Being a U.S. citizen and a hostage never been a great thing, given the longstanding government policy of not negotiating with hostage takers. While you might have been lucky enough to have Seal Team Six come to your rescue, odds are you would be at your kidnappers mercy.
Citing changes in world events, the Obama administration launched a review of the policy and is expected to be release its findings this month this month, says an aide to a senior administration official. The results of the review will prompt "critical" changes to how the government reacts to hostage taking situations.
The review, launched in December, came because of criticism the administration has received from the families of previous American hostages who have allege that outreach from the government had been inconsistent and insensitive.
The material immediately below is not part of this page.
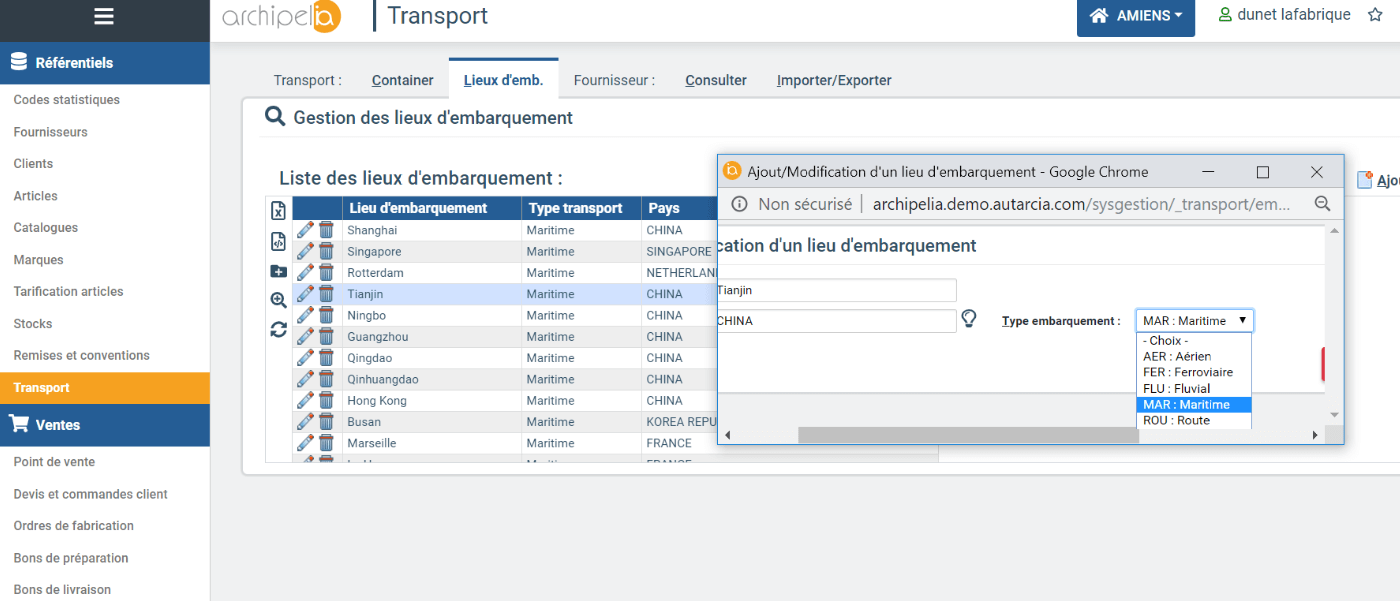Open the AMIENS site dropdown
Viewport: 1400px width, 601px height.
coord(1135,17)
The review has been comprehensive, with a 70-person team with members from the Departments of Justice, Defense, Treasury, State, and the intelligence community providing recommendations to the President on where our nation's hostage policy can be improved.
While the review is not complete there are already a number of organizational changes on the table in order to create a response that is more rapid and coordinated.
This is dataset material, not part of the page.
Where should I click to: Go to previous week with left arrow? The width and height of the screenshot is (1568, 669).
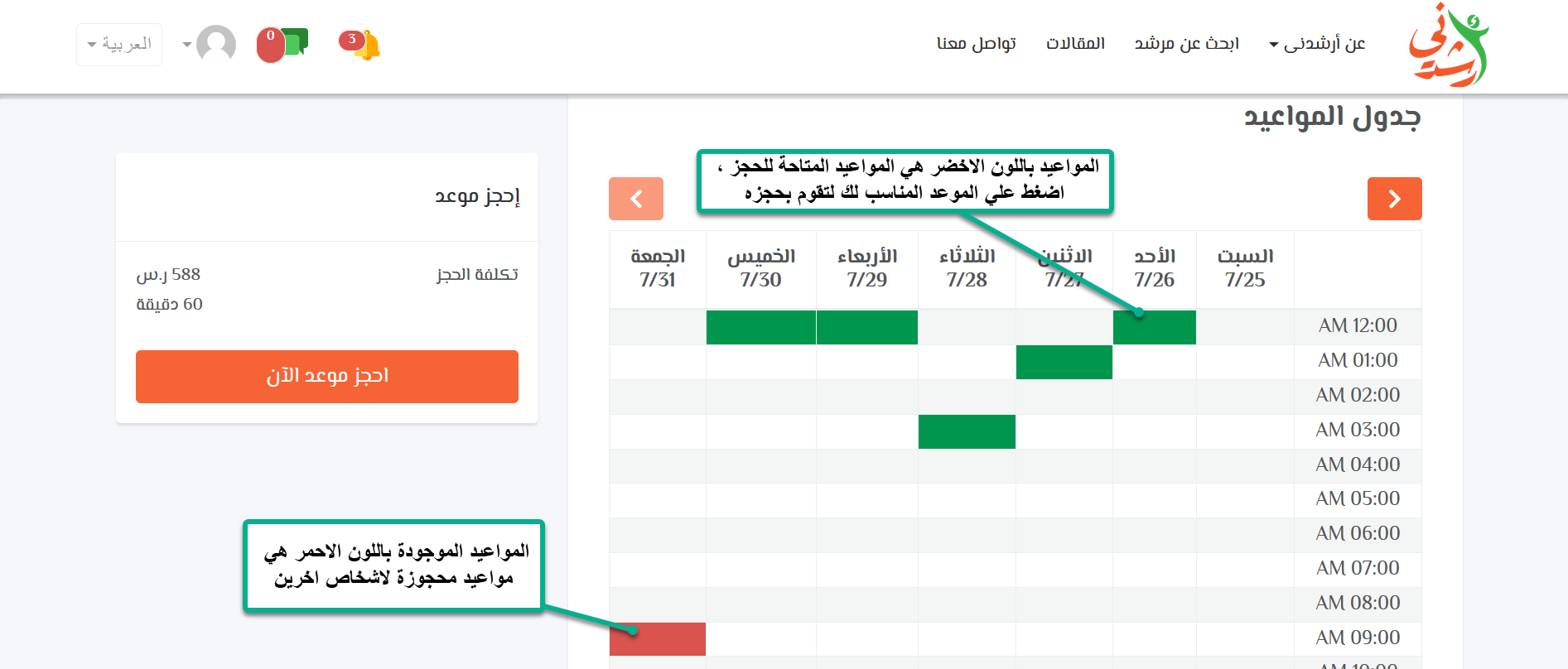[x=636, y=199]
One of the changes planned is to create a Hostage Recovery Fusion Cell, which would operate as a dedicated inter-agency body to coordinate the U.S. government's response to hostage-takings. Its director would be responsible for overseeing all hostage recovery strategies.
The new report will also call for the creation of two new government positions: a family engagement coordinator, serving as point person for the families of the hostages, and a senior representative from the State Department to coordinate diplomatic outreach abroad.
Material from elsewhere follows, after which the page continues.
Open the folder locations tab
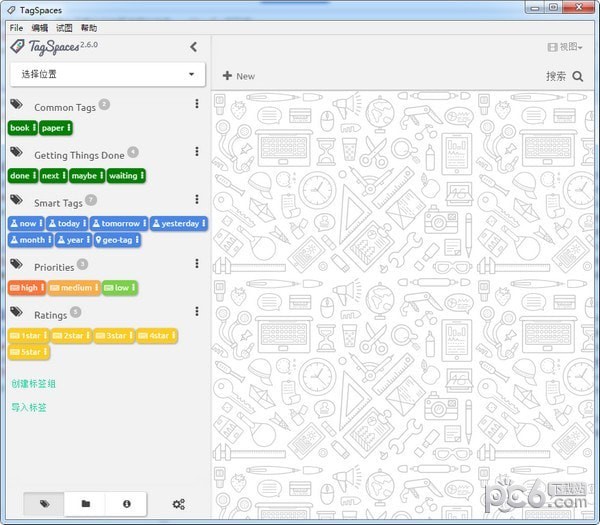 point(85,505)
The review process has conducted over 40 interviews with 24 families and former hostages with three rounds of feedback in order to tailor the policy to the needs of American citizens and their families.
The White House has seen a "significant shift" in hostage-takings abroad by terrorists and criminal groups, necessitating a policy that is aligned with the new.
"Terrorist groups have become increasingly willing to engage in publicized and repugnant murders of hostages if they are unable to extract concessions," an administration official stated. "They deliberately target private citizens as well as government officials to garner media attention and attempt to extract political and financial concessions."
Currently the U.S. has a long-standing policy of making no concessions, such as paying ransoms, to hostage-takers, which White House press secretary Josh Earnest still claims is not part of this review.
"We have made clear that our policy about not paying ransom to hostage-takers, to terrorists, not making concessions to them is a policy that's not going to change -- it is not part of the ongoing policy review, " Earnest said.
The final report is expected to be released at the end of June.